Cultural melting pot produces haute cuisine

Kevin Pilley is told to eat, drink and loosen his belt as he takes a trip to the European Capital of Gastronomy Culture 2019, Kraków.
According to one eighteenth century sensualist, the four best things in Poland were: “Vodka in Gdansk, gingerbread in Torun, in Kraków: the ladies, and in Warsaw, shoes.”

Torun may have the world’s only gingerbread (pierniki) museum and Lublin a pancake museum; vodka may still be drunk widely and wildly in old and new artisanal forms, including pigwowka (quince vodka), and Warsaw might have all the Michelin stars, but Kraków is the 2019 European Capital of Gastronomic Culture.

The former capital beat off Lisbon for the privilege accorded by the European Academy of Gastronomy and will stage culinary events throughout the year, showcasing cookery talents and products to showpiece the revival and reinvention of Polish ‘wykwintna kuchnia’ – haute cuisine. Indeed, there are now 26 Kraków eateries recommended in the Michelin Guide, most of them located in the main market square, on the banks of the Vistula River and on the streets of the former Jewish city of Kazimierz.

Rest assured the city’s annual Soup Festival and Sausage Dog Parade will go ahead as usual.
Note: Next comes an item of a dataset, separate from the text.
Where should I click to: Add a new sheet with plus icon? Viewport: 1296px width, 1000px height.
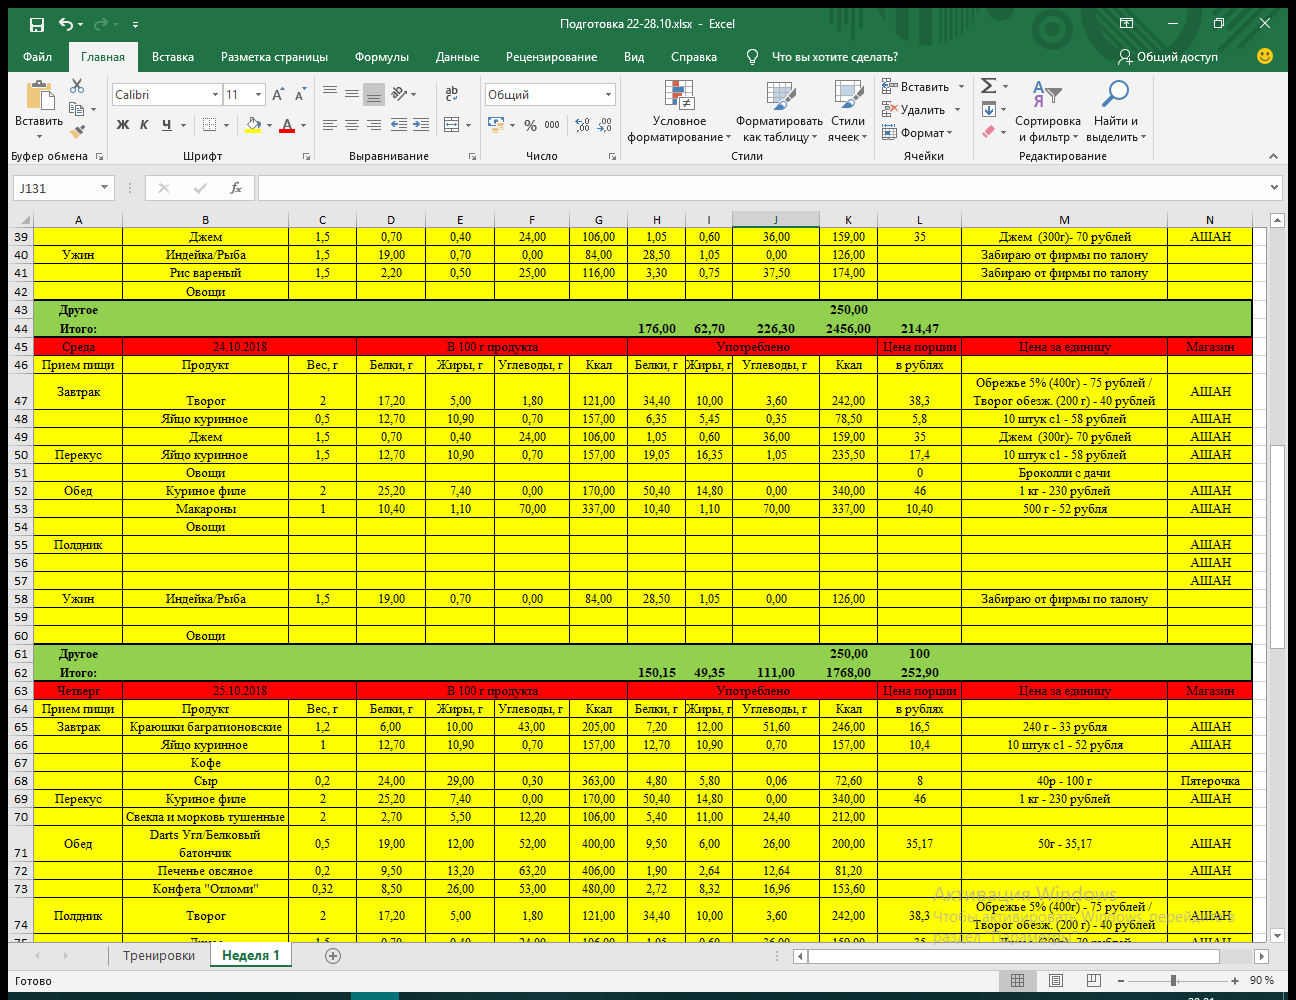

Once Kraków, which was on the first UNESCO World Heritage List in 1978, hosted large and lavish banquets with specialities like braised bear’s claws, smoked bear tongue and bear bacon. Now tastes are being refined again, but democratised. Fine dining is no longer the preserve of the nobility. Poles are being weaned off potato starch soup, cucumber soup, barley soup, double fried lard, goat gruels and cardboard schabowy pork cutlets. Although cabbage is still braised and industrial amounts consumed, a wind of change is blowing through Polish cuisine.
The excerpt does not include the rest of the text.